Die Zuger SVP lehnt alle fünf eidgenössischen Abstimmungsvorlagen vom 13. Juni ab. Sie weicht damit von den Parolen der SVP Schweiz ab, die zum Covid-19-Gesetz die Stimmfreigabe und zum Anti-Terrorgesetz die Ja-Parole beschlossen hatte.
Schweizerische Volkspartei
Das Logo der Schweizerischen Volkspartei neben der Schweiz-Fahne. - Keystone

Das Wichtigste in Kürze

  • Die Kantonalpartei begründete am Freitag in einer Mitteilung die Ablehnung des Bundesgesetzes über polizeiliche Massnahmen zur Bekämpfung von Terrorismus damit, dass es die Gewaltentrennung verletzen würde.

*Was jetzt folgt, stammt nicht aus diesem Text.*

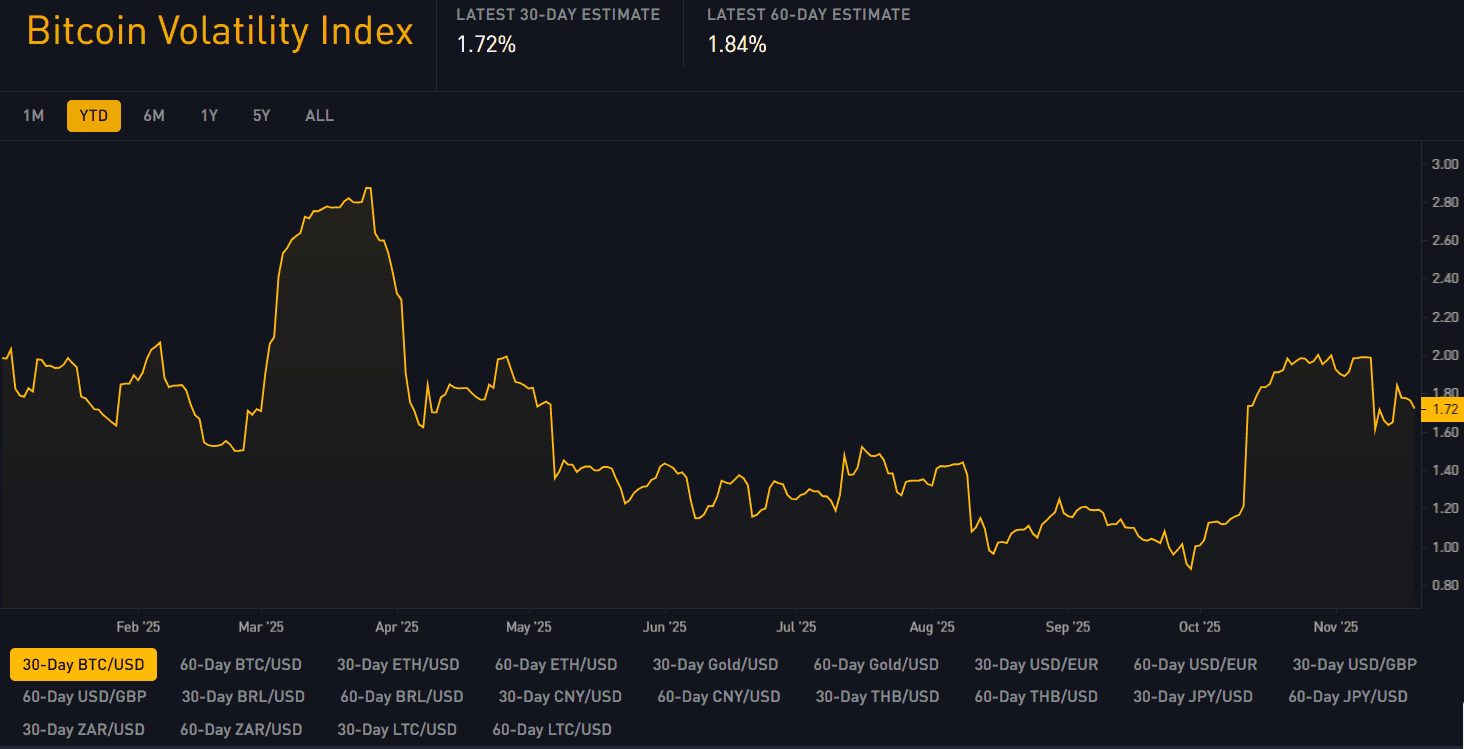Enable the 30-Day THB/USD series
The height and width of the screenshot is (749, 1464).
coord(877,696)
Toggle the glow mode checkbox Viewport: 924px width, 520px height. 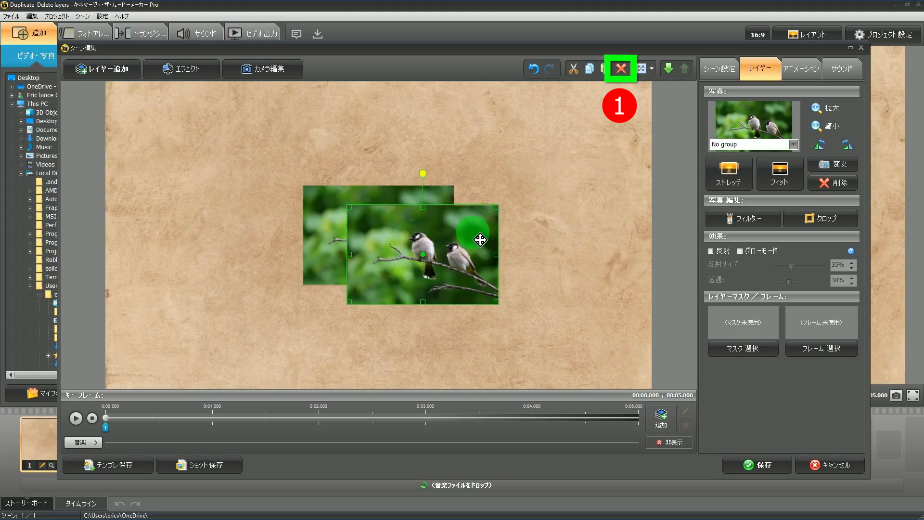[738, 250]
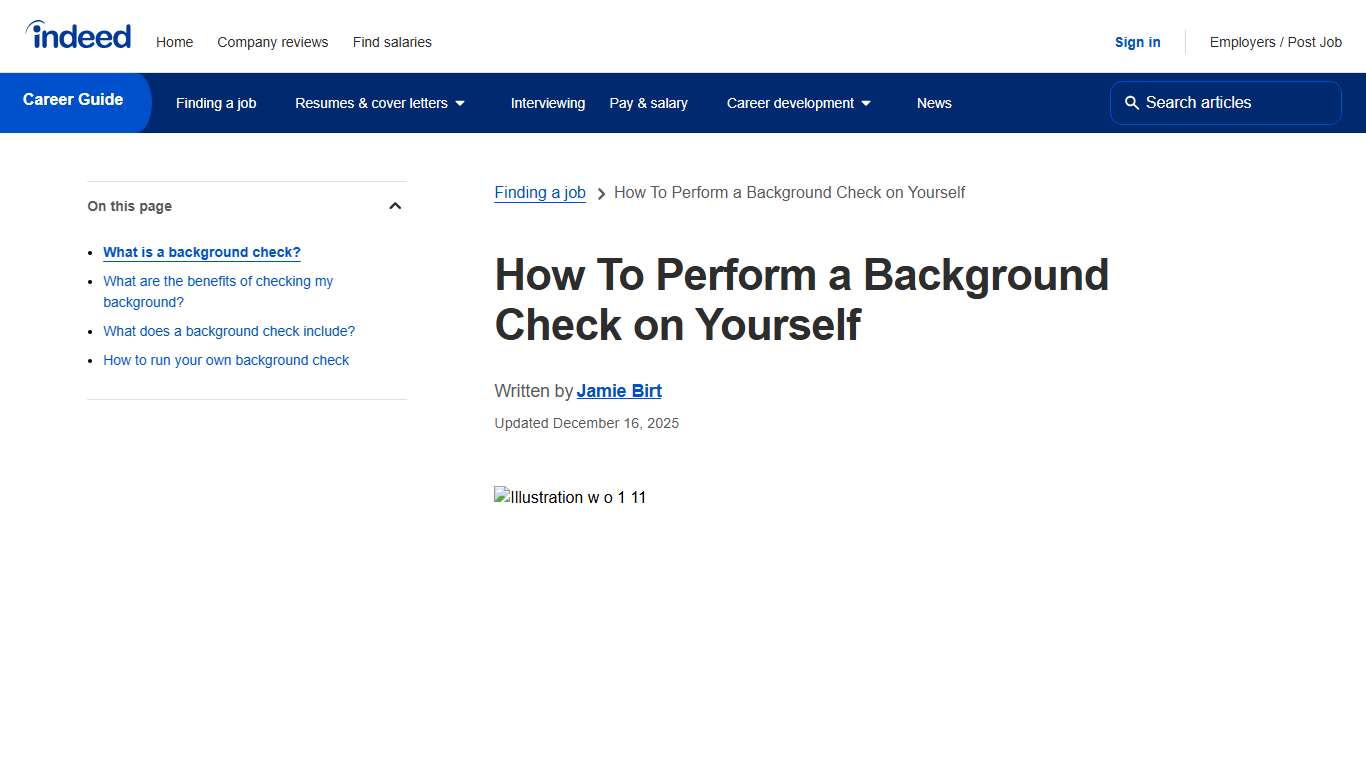Click the bullet beside What is a background check?
Screen dimensions: 1366x768
(90, 252)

So sei vorgesehen, dass die Polizei ohne gerichtliche Zustimmung und auf blossen Verdacht hin Massnahmen anordnen könne.

Für das Covid-19-Gesetz sieht die Zuger SVP keine Notwendigkeit, dies wegen des Impffortschritts. Die Dauervollmachten des Bundesrates könnten beendet werden.

Wie auch die SVP Schweiz, lehnt die Zuger SVP das CO2-Gesetz sowie die Trinkwasser- und Pestizidinitiativen ab. Die Parolen waren gemäss der Mitteilung am Donnerstag von der erweiterten Parteileitung beschlossen worden.